**DATASET**

--------------------------------

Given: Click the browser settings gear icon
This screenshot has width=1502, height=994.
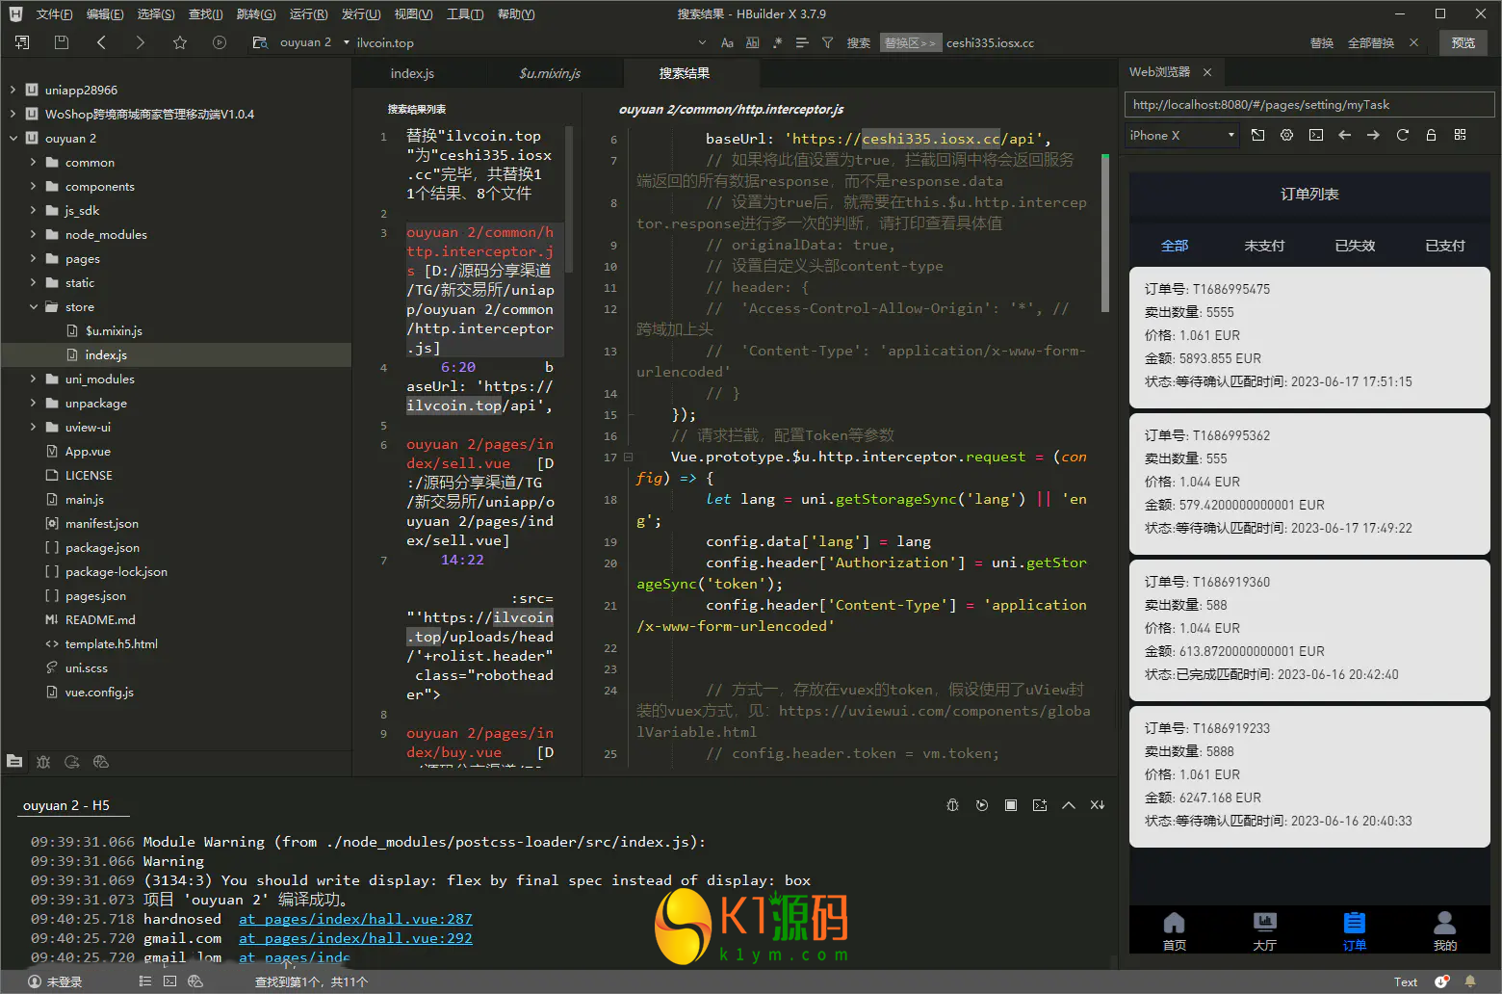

--------------------------------

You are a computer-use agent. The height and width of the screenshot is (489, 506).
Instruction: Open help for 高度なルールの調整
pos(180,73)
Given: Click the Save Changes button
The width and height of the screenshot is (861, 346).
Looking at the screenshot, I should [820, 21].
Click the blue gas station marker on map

--------------------------------

**WHAT THE TASK ASKS**
In the material above, transcribe exactly the lines beginning at the one with "Given: Click the browser settings gear icon" and ending at the one with "This screenshot has width=1502, height=994.", both included.

**RESULT**
Given: Click the browser settings gear icon
This screenshot has width=1502, height=994.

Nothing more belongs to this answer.